Last modified: 2016-04-18 03:12:00 EDT
Description of problem:
While running packstack --allinone, the process stops at:
10.0.128.164_osclient.pp: [ DONE ]
10.0.128.164_horizon.pp: [ ERROR ]
Applying Puppet manifests [ ERROR ]
ERROR : Error appeared during Puppet run: 10.0.128.164_horizon.pp
Error: Could not start Service[httpd]: Execution of '/usr/bin/systemctl start httpd' returned 1: Job for httpd.service failed. See 'systemctl status httpd.service' and 'journalctl -xn' for details.
You will find full trace in log /var/tmp/packstack/20150826-155841-taA0ML/manifests/10.0.128.164_horizon.pp.log
What happens is that httpd fails to start because of the following error:
[root@osp1 conf.modules.d]# httpd -t -D MODULES
AH00526: Syntax error on line 38 of /etc/httpd/conf.d/nss.conf:
Invalid command 'NSSPassPhraseDialog', perhaps misspelled or defined by a module not included in the server configuration
perhaps /etc/httpd/conf.modules.d got excluded by the truckload of stuff dumped under /etc/httpd/conf.d (there is no matching nss.load there).
As a workaround, I did a:
[root@osp1 ~]# cp -afv /etc/httpd/conf.modules.d/10-nss.conf /etc/httpd/conf.d/nss.load
cp: overwrite '/etc/httpd/conf.d/nss.load'? y
'/etc/httpd/conf.modules.d/10-nss.conf' -> '/etc/httpd/conf.d/nss.load'
This makes the config pass the tests and httpd starts fine:
[root@osp1 ~]# httpd -t -D MODULES
Would packstack need to a provide a /etc/httpd/conf.d/nss.load file if mod_nss is present on the system?
Version-Release number of selected component (if applicable):
Steps to Reproduce:
1. Install RHEL7.1
2. sudo yum update -y
3. sudo yum install -y https://rdoproject.org/repos/rdo-release.rpm
4. sudo yum install -y openstack-packstack
5. sudo packstack --allinone
Fails to complete packstack
**** Installation completed successfully ******
[root@osp1 ~]# rpm -qa httpd\* mod_nss
Note that this affects OSP7 and RDO Liberty as well.
Packstack is suppoused to be used on a fresh install, if you want to use mod_nss with apache you should configure it after Packstack finishes the OpenStack installation
I disagree with closing this bug as this occurrence was on a fresh install (some of the RHEL install options provide mod_ssl installed unconfigured by default).
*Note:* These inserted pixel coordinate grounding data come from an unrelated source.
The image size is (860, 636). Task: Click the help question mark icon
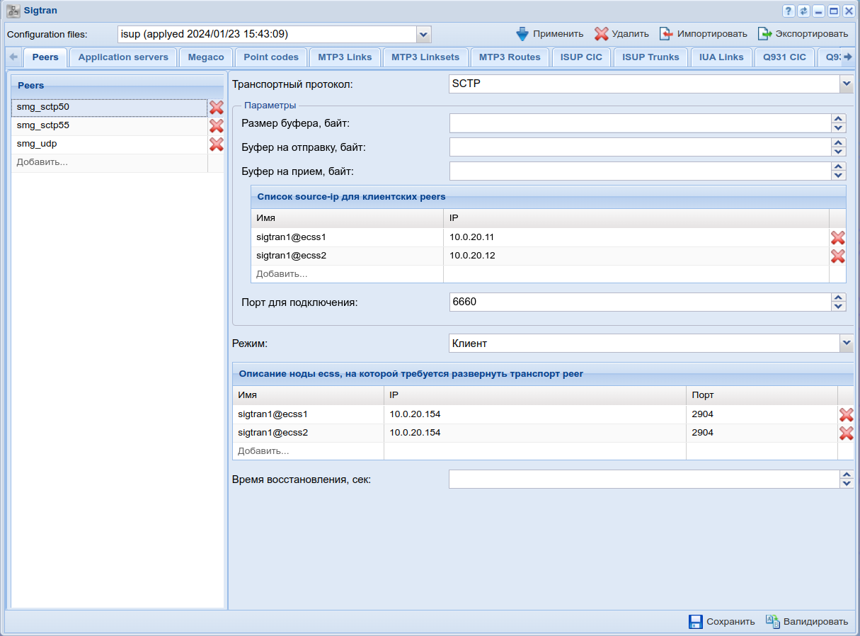point(788,11)

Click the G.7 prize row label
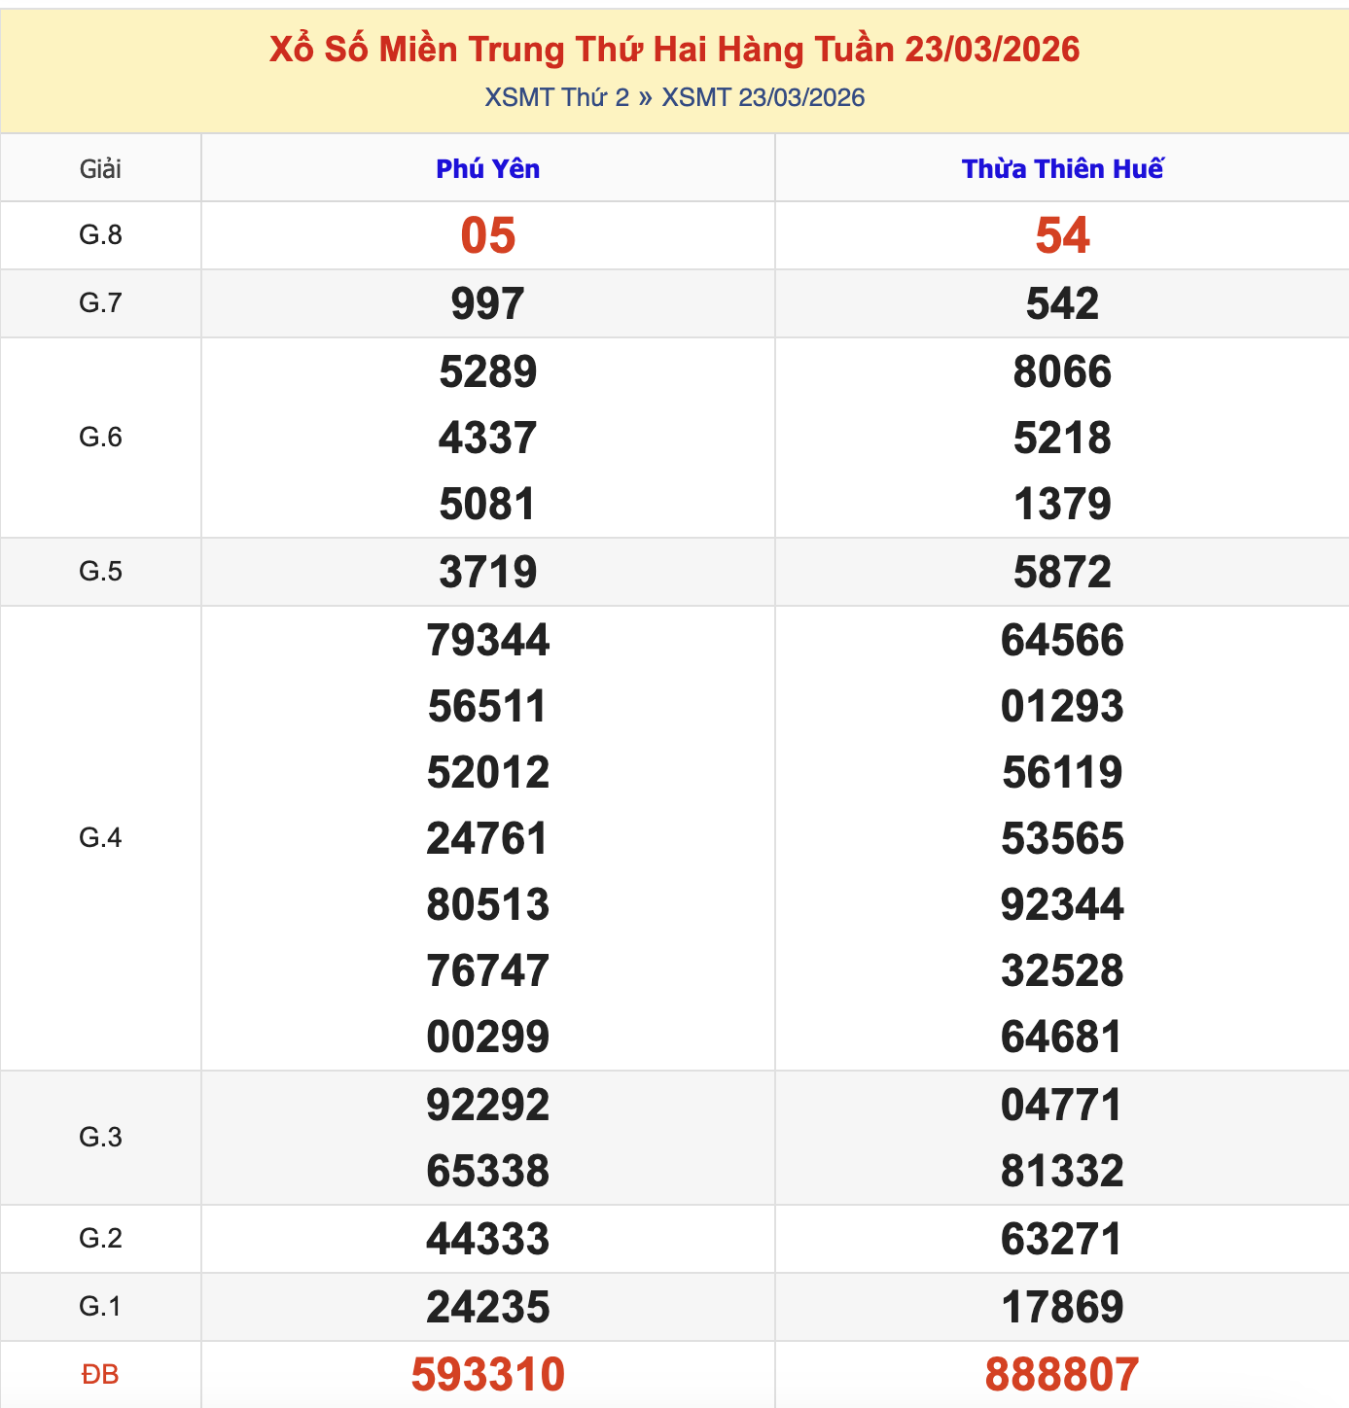[x=100, y=302]
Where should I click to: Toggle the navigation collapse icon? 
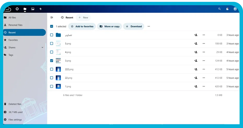(52, 18)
I believe this should be a simple case of:
if [ -e /etc/httpd/conf.modules.d/10-nss.conf ]; then
cp /etc/httpd/conf.modules.d/10-nss.conf /etc/httpd/conf.d/nss.load
This would solve the issue altogether as this would make packstack 'safe' on a fresh install where mod_ssl is installed. Note that 'installed' is different from 'configured'.
If you can point me to the routine that creates *.load files from within packstack, I'll submit a patch.
The file: /etc/httpd/conf.modules.d/10-nss.conf belongs to mod_nss not mod_ssl:
# rpm -qf /etc/httpd/conf.modules.d/10-nss.conf
Can you please detail the use cases in which the mod_nss gets installed on a RHEL fresh server install?
It's recommended to use packstack on a RHEL box that has been deployed using the "Minimal Install"  option.
Agreed, I meant mod_nss, not mod_ssl sorry about that.
I checked the base install and mod_nss isn't present indeed so I guess it is a non-issue. Still, having packstack do the right thing when mod_nss is present could be viewed as a 'nice-to-have' to improve end-user experience.
Feel free to close this issue if you think it's not needed.
Thank you for your time,
Well, since packstack is recommended to be used on a minimal server install i'm gonna close this issue.